CDR Enright gave the order to fire a six-torpedo salvo from the bow tubes – MK-14 torpedoes, set at 10 feet, spread bow to stern.
Four of those six torpedoes found their mark and blasted holes large enough to defeat the carrier’s defense systems. And as the destroyers reeled from the pandemonium, CDR Enright ordered the crew deep, evading enemy depth charges.
Ever since they torpedoed that “phantom carrier”, ARCHERFISH has been credited for the largest ship ever sunk by a submarine – and quite possibly, breaking the will of the Japanese Imperial Navy.
So, why do I tell you this story? It’s easy. We live and breathe this life – we are calculated, patient, and relentless. And much like our forebears did in wars past, we face the same threats today – and the stakes are just as high.
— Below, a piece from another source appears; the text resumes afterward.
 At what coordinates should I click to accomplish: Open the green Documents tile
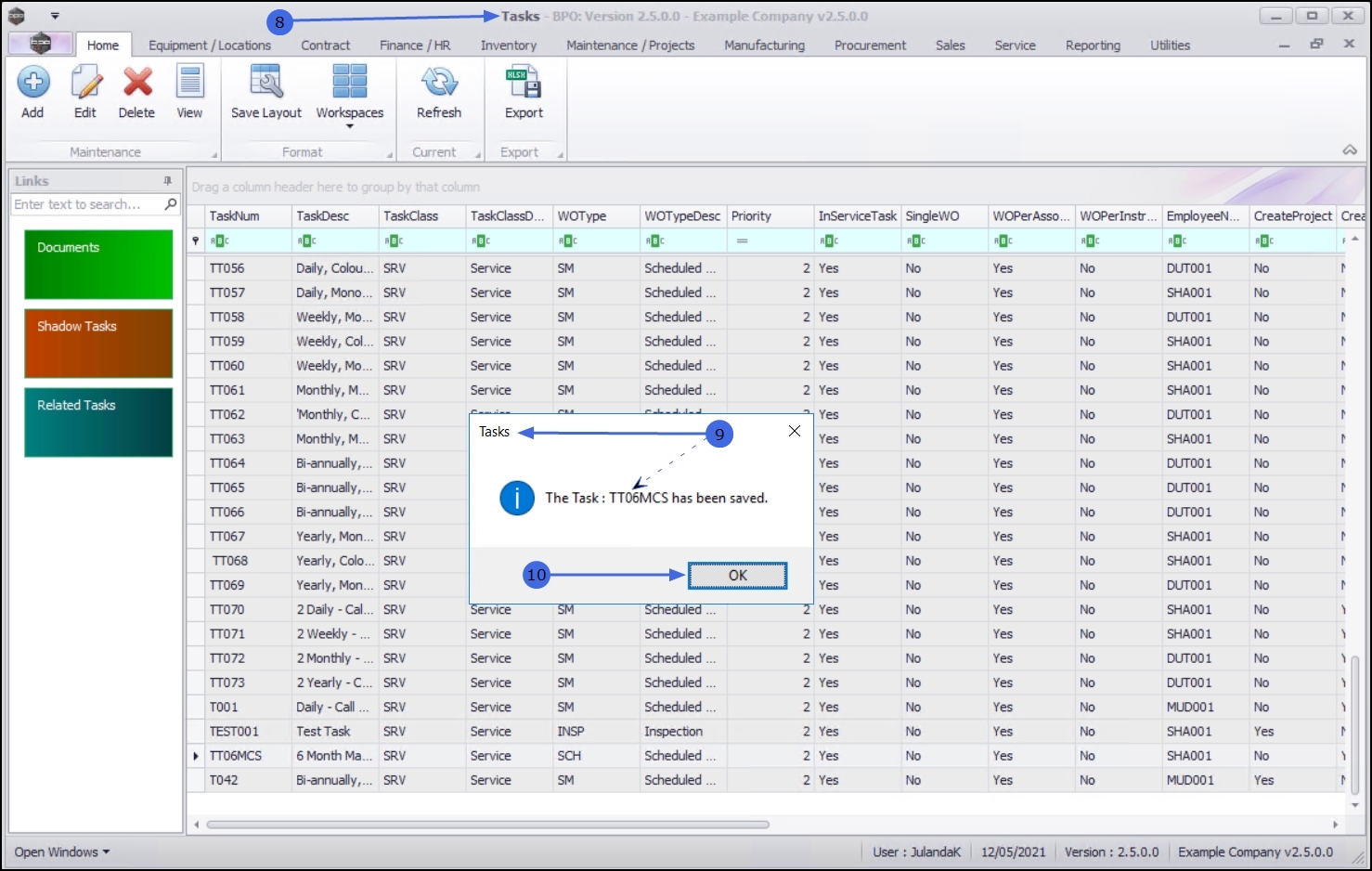click(98, 265)
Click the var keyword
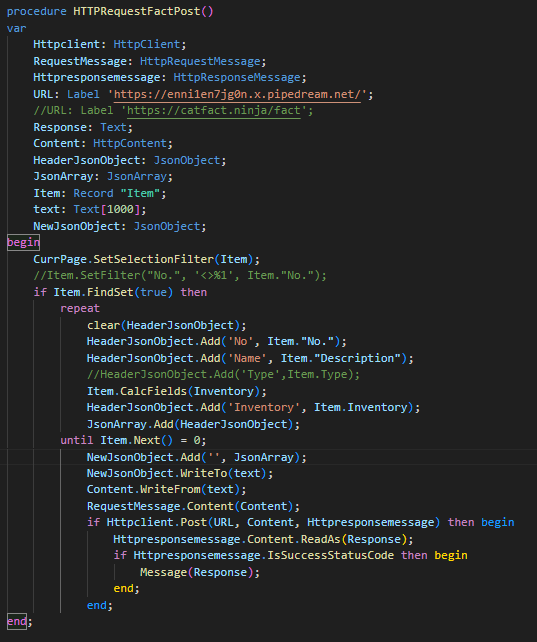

We must always strive to embody the same toughness, grit and tenacity that they did and prepare ourselves through implementing innovative solutions to complex problem sets, risk analysis, and targeted attacks for effect – all focused on mission accomplishment, overmatch, and unbridled lethality.
I can’t say it enough - as it was then, it is now – our Submarine Force remains the most lethal, capable, and feared combat force in the world – and for good reason. What we bring to bear cannot be replicated by anyone, anywhere.
As the Fleet Forces Commander, I am truly inspired every day by what I see happening throughout the Force. I know for a fact, and it is indisputable, that the future of submarine warfare is on the right course – and that is because of what you and your families do every day.
Donna and I are proud of each and every one of you – we can’t thank you enough for inviting us to share in this wonderful occasion – and we sincerely hope that you all have an amazing time tonight.
Thank you again – and HAPPY BIRTHDAY!